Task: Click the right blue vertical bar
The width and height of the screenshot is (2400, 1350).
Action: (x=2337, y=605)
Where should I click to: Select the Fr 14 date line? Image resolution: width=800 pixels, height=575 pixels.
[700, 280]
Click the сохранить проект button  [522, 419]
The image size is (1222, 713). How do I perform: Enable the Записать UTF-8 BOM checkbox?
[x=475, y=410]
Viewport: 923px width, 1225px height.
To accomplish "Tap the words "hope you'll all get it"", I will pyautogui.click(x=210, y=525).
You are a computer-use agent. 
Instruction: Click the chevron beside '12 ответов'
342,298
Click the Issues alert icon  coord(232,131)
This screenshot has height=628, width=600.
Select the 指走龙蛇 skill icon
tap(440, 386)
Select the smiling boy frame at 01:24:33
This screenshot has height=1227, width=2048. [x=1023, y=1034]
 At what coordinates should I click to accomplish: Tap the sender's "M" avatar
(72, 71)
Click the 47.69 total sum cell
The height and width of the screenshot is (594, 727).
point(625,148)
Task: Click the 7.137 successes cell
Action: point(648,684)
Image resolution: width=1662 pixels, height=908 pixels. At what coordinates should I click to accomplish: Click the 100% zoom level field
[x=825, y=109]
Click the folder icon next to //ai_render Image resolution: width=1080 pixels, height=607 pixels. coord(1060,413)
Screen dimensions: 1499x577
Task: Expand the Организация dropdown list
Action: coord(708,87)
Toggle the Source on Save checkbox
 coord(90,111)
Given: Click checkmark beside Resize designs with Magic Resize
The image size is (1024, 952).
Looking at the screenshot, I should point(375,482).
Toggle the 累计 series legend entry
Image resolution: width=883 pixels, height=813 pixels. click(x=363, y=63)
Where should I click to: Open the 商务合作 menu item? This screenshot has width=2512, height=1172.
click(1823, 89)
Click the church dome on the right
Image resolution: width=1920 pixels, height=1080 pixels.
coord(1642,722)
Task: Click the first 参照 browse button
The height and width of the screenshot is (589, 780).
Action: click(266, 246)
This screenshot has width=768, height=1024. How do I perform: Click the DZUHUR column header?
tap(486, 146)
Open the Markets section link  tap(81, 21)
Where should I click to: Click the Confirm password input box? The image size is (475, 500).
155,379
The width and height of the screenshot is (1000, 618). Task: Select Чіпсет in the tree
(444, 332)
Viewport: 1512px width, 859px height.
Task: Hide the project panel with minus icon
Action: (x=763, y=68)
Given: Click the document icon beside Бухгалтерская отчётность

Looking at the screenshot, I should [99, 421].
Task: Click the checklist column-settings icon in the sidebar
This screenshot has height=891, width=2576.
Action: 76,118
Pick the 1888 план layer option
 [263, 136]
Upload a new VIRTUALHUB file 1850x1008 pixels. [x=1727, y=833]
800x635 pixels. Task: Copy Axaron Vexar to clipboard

::::::

The task:
Return, without any alteration, the lines of the data above from the line containing "Given: Click checkmark" through the line containing "click(1823, 89)", both included.

Solution to this task:
Given: Click checkmark beside Resize designs with Magic Resize
The image size is (1024, 952).
Looking at the screenshot, I should point(375,482).
Toggle the 累计 series legend entry
Image resolution: width=883 pixels, height=813 pixels. click(x=363, y=63)
Where should I click to: Open the 商务合作 menu item? This screenshot has width=2512, height=1172.
click(1823, 89)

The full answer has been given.